What would the best 3d printer be for $500?

----------


## curious aardvark

well the hardest part is defining 'best'. 
Do you mean largest print volume. Best owner feedback, most versatile. 
Do you want  a kit or a ready built machine ?
 have a look at this lot and see make a list of the ones you like :-) 
I assumed you're in canada
http://www.ebay.ca/sch/i.html?_from=...inter&_sacat=0

Also bear in mind that if it ships from china - you will pay import tax. It's 20% in the uk - no idea what it is in canada. So items that say they ship from canada - would be your best choice.

----------


## canadabear07

Not from Canada lol. And just want best print quality. kit or assembled

----------


## curious aardvark

in that case go for a printrbot. Small build volume - but not yet heard anybody say anything negative about them. 
http://printrbot.com/compare-printers/

Or check this list out :-) http://www.ebay.com/sch/i.html?_from...nter&_udhi=490
unless of course you don't live in america either - in which case, give me a frigging clue :-)

----------


## canadabear07

Well I just got done with a simplemaker 1405 and had very bad luck with it. None of the prints turned out very good and I ended up selling it

----------


## curious aardvark

http://printrbot.com/shop/simple-metal-kit/
printrbot kit. 6x6x6 - 150x150x150mm build volume. $539. 

Wow that 1405 looks like one of the very early models. Think you'll find they've improved a lot since then. 

How about a delta kit ?
http://www.ebay.com/itm/Reprap-devel...item4d2d2e5581

plenty around. 
Or spend a bit more a get a replicator clone: ctc/flashforge/wanhao/Klicn-print etc.
Probably a slightly steeper learning curve - but very capable machines. 
The klic-n-print has a uniquely slightly larger build volume at 234x155x150mm 

Or build an iprusa kit - ask in the reprapper section for advice on which is the best. 
There is a pretty decent choice. 
Hell you could go really small and get a micro - seen them on ebay for $250-300

There is no 'best' - just best for you :-)

----------


## canadabear07

Would this be a good deal?
http://www.ebay.com/itm/Printrbot-Si...item3f4ccd9e82

----------


## Mjolinor

If you want help choosing then you need to give some idea of where you are and what you want to do with it.

It is no good anyone here telling you what to buy if it won't do what you need when you get it.

----------


## canadabear07

Printing things with detail like gears. I have had a Printrbot Simple 1405 and idk if something was just wrong with it or what but I could never get it to work

----------


## Mjolinor

Well my advice would be to learn using the one you have rather than jump straight into buying another. Lots of people have that printer and it works for them and 3d printing isn't something you can just do once you have a printer. You need to put a lot of time and effort into keeping them running unless you are in the > $30k market and can pay someone to keep it going for you.

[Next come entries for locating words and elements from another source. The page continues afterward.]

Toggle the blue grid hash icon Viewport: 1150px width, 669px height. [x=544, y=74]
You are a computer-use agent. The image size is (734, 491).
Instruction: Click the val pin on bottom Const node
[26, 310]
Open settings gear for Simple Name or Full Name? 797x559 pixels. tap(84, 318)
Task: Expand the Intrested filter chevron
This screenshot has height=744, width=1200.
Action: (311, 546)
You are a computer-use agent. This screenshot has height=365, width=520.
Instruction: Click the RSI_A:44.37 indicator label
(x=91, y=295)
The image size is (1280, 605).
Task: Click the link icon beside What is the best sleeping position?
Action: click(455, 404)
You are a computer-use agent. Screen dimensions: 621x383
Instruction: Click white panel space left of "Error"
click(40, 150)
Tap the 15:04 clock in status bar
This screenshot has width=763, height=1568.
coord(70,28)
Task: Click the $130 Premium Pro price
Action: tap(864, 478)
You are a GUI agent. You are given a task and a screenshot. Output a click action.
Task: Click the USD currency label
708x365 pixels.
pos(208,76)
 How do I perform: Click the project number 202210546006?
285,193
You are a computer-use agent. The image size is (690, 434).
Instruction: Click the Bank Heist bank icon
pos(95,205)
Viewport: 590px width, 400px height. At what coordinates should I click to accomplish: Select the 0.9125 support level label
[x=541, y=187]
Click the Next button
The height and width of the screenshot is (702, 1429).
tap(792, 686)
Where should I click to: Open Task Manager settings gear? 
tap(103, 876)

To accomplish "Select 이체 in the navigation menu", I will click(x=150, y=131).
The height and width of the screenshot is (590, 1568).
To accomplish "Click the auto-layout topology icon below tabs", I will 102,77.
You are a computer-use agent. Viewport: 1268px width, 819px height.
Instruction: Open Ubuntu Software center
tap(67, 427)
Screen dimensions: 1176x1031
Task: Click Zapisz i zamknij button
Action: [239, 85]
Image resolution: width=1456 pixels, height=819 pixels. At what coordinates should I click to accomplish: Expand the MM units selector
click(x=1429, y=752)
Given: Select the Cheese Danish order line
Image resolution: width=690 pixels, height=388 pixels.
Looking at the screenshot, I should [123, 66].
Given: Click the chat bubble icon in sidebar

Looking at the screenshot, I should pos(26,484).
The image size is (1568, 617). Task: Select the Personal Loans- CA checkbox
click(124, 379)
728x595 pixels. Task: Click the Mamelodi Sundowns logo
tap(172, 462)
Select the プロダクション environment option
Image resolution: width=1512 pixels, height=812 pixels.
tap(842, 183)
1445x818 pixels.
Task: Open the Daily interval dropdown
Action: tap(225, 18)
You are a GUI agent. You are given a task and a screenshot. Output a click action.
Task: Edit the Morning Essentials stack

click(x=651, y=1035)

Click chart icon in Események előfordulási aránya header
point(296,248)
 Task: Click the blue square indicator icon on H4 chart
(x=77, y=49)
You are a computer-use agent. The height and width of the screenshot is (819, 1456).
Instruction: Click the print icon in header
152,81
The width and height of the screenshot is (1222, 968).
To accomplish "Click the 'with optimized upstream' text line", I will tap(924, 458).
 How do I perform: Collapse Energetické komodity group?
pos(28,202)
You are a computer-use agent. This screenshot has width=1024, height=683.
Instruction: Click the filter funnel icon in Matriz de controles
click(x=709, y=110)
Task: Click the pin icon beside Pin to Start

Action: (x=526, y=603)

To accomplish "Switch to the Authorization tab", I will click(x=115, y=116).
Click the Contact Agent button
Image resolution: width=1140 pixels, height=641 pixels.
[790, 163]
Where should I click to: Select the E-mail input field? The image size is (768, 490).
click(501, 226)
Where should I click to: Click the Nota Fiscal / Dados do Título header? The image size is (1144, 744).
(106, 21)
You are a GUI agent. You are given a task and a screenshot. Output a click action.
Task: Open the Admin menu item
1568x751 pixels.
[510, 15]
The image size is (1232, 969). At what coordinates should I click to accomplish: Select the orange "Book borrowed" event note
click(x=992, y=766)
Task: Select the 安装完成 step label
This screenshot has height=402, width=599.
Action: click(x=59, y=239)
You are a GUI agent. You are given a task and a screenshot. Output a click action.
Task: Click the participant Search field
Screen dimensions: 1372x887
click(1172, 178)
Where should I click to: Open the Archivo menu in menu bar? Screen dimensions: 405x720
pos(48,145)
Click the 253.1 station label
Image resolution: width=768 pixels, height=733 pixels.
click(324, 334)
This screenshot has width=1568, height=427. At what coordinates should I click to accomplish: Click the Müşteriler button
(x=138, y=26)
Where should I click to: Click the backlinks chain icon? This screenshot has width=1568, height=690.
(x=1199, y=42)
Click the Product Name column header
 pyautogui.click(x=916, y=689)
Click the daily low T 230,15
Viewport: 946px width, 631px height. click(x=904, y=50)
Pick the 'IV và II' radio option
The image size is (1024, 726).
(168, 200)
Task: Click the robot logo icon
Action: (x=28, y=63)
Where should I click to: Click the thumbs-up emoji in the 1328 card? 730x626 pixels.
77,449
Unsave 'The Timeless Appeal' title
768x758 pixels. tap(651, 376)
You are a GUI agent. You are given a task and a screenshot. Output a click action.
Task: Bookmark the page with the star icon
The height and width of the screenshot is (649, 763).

Use the forum to solve the problems you have with that one, it will serve you a lot better in the long term.

----------


## curious aardvark

buy it from the printrbot people. 
Few more bucks but better support and warranty. 

lol see there's me trying to be helpful and friendly for our american brethern and there's you just being english :-) 

I wouldn't say you need to put a lot of time and effort into keeping a printer running. Yeah youi need to learn how to use it when you get it. But so far mine don't need much looking after, just a bit of occasional lubrication and cleaning and the odd bed calibration. But other than that, they're hassle free.

----------


## Mjolinor

> buy it from the printrbot people. 
> Few more bucks but better support and warranty. 
> 
> lol see there's me trying to be helpful and friendly for our american brethern and there's you just being english :-) 
> 
> I wouldn't say you need to put a lot of time and effort into keeping a printer running. Yeah youi need to learn how to use it when you get it. But so far mine don't need much looking after, just a bit of occasional lubrication and cleaning and the odd bed calibration. But other than that, they're hassle free.


OK. let's try something. Put 10 STLs on a USB stick and knock at your neighbours door with the printer, hand them both over and see how many it prints before it f***s up.  :Smile: 

I would guess maybe 2 if he is lucky, probably none.

----------


## canadabear07

Can someone just give me a direct link to any 3d printer worth buying.  Besides printrbot I only have 500

----------


## ericwongyellow

Try this: http://www.printm3d.com/#_l_7h
Pre-order Micro 3D printer, suggest that order with some PLA Filaments(not ABS). Within $500 with shipping fee.

Good Luck

----------


## curious aardvark

well the micro is very small build volume - so not what he wanted and also not a dual extruder - so also not what he wanted. 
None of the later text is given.